• **Questions to answer**:
• a. In the article on the tourism workers' pension scheme, what amount will seed the fund from the Tourism Enhancement Fund once a fund manager is appointed?
• b. Name every group of workers in related industries that the article on the tourism workers' pension scheme says the scheme covers besides hotel workers.
• c. Summarize the article on the tourism workers' pension scheme in two sentences.

── Excerpted passage ──

CHTA Marketplace| Spanish hoteliers back tourism workers’ pension scheme
The groundbreaking tourism workers’ pension scheme has received the backing of Spanish hoteliers – one of the largest group of investors in Jamaica’s hospitality sector.
The group has however warned that the process must be carefully managed.
Jamaica’s tourism minister Edmund Bartlett met with Spanish hotel interests in Madrid, Spain on Thursday morning to discuss the matter.
Bartlett attended the meeting with Director of Tourism Donovan White and his senior advisor and strategist Delano Sieveright.
It was felt in several quarters that the Spanish would have been the hardest group to convince, but, following the talks, they have given their support to the plan.
According to a press release from the Ministry of Tourism, Spanish hotel tycoon, Abel Matutes, founder of Palladium Hotel Group, owners of Grand Palladium Resort in Hanover, stressed the importance of ensuring that the pension scheme is managed at the highest standards so as to ensure that workers benefit.
Matutes was quoted as saying that several pension schemes in the western world have run into serious trouble due to poor management, among other things.
Nonetheless, he expressed full support for the new arrangement as a critical “social security” tool for workers of the industry.
He was assured by Bartlett that there are systems in place to ensure that the scheme is operated at the very highest standards of governance.
The scheme is managed by a Board of Trustees which is currently in the process of identifying an investment manager and an administrator to manage the plan’s investments and operations.
The scheme is also tax-exempt and regulated by the Financial Services Commission (FSC).
“As soon as the fund manager has been appointed, J$250 million will be disbursed to seed the fund from the Tourism Enhancement Fund so that if workers who have contributed for only five years and reach their retirement age of 65 will get the same pension as if they contributed for 25 or 30 years,” Bartlett noted.
The tourism ministry has been carrying out pension sensitisation sessions across the island to update workers on the next steps of the pension scheme.
The scheme is designed to cover all workers ages 18-59 year in the tourism sector, whether permanent, contract or self-employed.
This includes hotel workers as well as persons employed in related industries such as craft vendors, tour operators, red cap porters, contract carriage operators and workers at attractions.

───
── Data section ──

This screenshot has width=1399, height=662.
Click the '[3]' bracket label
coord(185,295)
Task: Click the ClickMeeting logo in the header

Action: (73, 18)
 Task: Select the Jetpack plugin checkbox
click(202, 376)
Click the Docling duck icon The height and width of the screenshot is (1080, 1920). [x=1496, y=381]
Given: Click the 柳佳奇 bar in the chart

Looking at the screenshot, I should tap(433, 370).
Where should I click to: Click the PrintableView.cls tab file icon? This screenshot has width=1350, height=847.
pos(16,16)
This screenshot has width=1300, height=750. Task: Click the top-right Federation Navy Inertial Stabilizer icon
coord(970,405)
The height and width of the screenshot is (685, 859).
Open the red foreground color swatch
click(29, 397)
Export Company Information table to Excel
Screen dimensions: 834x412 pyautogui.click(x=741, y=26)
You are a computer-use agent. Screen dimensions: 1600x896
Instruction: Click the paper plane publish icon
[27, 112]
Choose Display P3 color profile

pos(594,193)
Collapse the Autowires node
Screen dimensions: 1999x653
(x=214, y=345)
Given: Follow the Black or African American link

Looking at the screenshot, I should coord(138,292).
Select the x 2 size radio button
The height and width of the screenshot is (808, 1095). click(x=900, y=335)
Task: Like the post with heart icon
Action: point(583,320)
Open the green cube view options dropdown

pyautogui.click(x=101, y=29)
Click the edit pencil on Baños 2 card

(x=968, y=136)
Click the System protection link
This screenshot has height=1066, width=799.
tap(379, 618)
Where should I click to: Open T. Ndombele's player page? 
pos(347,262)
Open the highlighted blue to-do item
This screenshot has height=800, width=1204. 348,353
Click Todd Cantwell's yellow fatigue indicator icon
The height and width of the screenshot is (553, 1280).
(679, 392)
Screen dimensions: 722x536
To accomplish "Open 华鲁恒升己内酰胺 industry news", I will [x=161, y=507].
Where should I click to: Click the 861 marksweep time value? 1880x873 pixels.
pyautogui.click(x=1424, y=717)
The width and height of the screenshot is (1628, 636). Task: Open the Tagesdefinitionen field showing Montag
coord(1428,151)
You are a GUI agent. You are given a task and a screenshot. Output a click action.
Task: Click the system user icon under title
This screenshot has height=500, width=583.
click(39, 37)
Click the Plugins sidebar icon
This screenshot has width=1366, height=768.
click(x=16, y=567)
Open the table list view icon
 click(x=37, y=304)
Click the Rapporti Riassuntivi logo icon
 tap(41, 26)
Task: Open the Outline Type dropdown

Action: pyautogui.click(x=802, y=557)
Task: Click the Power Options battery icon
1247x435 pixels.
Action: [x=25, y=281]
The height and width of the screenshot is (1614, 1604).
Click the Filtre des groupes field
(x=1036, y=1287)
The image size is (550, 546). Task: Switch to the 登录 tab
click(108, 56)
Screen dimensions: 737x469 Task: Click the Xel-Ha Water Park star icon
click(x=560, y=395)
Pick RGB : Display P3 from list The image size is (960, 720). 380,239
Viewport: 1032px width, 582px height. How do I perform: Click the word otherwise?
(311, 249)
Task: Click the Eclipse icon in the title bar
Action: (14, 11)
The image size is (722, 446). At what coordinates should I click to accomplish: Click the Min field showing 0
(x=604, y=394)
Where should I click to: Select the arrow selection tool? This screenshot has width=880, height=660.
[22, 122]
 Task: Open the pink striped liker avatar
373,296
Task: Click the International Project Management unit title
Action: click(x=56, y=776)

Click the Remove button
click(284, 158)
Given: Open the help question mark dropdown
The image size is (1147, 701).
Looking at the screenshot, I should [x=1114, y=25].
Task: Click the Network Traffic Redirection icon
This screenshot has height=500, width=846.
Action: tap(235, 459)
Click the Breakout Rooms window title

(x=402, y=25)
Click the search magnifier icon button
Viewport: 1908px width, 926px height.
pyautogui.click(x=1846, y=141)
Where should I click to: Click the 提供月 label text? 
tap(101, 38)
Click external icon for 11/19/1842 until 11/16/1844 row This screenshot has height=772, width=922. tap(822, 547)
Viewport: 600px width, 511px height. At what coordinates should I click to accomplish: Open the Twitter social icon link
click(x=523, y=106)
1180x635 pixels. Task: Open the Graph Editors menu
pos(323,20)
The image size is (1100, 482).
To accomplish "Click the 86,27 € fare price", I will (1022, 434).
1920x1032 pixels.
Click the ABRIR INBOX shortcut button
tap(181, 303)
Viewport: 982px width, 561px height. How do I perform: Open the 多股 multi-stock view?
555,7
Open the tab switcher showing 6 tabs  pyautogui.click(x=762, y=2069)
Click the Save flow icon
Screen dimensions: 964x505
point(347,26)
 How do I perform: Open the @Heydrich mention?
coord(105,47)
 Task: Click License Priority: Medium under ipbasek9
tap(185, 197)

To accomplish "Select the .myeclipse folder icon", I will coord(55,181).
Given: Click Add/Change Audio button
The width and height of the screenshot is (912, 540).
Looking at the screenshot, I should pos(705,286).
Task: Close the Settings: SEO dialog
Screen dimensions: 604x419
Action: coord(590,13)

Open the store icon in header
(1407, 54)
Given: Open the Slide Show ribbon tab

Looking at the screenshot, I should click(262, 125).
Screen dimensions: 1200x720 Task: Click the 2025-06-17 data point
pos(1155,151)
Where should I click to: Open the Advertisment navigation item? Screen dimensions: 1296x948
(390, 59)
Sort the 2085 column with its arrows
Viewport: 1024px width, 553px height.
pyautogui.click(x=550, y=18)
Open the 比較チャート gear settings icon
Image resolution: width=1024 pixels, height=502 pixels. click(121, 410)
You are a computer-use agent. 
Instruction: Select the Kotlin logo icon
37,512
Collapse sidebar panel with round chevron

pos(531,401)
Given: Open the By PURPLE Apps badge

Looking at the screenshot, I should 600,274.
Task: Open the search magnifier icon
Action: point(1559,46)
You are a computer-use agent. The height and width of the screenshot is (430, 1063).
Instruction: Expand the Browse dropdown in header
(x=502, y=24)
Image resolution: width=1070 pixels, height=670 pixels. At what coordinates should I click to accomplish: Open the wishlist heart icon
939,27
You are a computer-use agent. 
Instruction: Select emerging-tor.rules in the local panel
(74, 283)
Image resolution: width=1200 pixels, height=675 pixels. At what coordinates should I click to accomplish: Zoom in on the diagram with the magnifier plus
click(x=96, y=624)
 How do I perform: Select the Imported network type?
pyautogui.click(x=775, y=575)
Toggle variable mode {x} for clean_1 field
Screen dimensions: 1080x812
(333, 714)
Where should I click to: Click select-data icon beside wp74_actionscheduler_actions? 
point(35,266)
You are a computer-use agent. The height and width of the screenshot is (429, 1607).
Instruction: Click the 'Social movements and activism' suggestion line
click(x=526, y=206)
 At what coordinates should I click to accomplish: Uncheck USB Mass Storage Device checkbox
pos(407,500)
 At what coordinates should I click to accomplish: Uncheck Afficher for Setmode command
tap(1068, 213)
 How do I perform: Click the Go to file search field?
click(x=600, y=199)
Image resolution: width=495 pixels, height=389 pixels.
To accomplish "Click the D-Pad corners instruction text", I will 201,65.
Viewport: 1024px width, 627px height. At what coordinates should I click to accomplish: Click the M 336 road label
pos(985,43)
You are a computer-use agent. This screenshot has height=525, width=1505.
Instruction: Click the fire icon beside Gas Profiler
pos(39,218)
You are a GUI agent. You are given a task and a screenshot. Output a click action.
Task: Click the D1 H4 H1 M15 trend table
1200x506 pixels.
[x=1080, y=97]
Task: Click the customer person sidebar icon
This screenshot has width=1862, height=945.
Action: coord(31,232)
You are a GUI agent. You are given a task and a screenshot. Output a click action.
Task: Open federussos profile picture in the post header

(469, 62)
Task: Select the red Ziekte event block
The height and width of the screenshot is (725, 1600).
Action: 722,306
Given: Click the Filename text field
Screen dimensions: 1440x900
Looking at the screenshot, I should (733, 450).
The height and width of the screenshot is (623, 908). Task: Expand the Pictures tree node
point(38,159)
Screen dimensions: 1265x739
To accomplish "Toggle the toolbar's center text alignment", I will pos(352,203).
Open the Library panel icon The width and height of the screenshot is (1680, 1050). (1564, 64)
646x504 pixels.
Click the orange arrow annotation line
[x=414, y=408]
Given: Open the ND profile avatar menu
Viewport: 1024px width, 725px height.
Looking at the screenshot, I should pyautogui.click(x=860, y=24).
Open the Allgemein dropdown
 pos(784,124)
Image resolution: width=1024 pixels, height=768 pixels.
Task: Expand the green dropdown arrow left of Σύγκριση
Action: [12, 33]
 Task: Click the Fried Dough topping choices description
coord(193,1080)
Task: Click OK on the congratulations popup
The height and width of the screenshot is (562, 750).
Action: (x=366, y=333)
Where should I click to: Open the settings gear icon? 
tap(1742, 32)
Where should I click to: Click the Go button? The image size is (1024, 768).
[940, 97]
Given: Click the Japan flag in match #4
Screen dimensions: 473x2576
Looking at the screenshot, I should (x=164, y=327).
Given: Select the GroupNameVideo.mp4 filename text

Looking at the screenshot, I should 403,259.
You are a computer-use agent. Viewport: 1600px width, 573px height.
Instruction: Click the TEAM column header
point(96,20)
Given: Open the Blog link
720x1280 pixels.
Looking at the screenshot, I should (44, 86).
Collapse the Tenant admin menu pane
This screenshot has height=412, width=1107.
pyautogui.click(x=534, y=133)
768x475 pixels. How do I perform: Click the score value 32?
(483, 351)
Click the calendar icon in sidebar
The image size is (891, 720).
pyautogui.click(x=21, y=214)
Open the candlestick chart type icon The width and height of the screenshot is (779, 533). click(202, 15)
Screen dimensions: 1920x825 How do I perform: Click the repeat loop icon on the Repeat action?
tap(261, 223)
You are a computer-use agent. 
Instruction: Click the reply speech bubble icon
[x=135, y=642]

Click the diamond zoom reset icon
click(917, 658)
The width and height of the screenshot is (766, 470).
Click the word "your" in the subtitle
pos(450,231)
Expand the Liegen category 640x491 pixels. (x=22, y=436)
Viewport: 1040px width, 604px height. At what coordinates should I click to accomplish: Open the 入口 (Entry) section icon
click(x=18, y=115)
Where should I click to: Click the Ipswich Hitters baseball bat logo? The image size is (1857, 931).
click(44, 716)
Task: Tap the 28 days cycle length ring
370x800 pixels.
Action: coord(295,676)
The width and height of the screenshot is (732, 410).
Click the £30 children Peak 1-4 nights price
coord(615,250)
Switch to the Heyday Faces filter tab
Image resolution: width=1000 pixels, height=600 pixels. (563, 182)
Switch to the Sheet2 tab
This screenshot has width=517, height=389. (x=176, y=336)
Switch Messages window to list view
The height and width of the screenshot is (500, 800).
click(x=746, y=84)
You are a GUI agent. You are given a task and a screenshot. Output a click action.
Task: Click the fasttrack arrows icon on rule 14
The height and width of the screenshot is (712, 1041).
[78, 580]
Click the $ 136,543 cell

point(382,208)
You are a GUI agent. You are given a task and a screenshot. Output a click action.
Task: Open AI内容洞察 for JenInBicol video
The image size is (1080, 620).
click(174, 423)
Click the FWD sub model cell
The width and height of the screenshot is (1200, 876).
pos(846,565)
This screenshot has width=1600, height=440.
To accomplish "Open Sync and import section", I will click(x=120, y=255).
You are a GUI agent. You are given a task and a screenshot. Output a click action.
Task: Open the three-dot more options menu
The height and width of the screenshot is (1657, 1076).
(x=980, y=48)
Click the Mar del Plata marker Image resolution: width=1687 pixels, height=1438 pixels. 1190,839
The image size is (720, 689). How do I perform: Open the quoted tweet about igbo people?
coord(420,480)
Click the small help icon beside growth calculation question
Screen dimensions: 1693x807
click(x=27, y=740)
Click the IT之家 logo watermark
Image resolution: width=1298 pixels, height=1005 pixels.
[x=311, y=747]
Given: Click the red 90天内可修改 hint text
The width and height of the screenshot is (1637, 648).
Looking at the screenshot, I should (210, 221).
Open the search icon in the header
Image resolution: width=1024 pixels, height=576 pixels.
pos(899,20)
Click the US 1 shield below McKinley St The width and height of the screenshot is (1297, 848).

───

• **Answers for the exercise**:
• a. J$250 million

• b.
- Craft vendors
- Tour operators
- Red cap porters
- Contract carriage operators
- Workers at attractions

• c. After meeting Jamaica's tourism minister Edmund Bartlett in Madrid, Spanish hoteliers, one of the largest groups of investors in Jamaica's hospitality sector, backed the tourism workers' pension scheme, though Abel Matutes of Palladium Hotel Group stressed that it must be managed at the highest standards. The tax-exempt scheme is run by a Board of Trustees, regulated by the Financial Services Commission, and designed to cover all tourism workers aged 18 to 59, with J$250 million from the Tourism Enhancement Fund to seed it once a fund manager is appointed.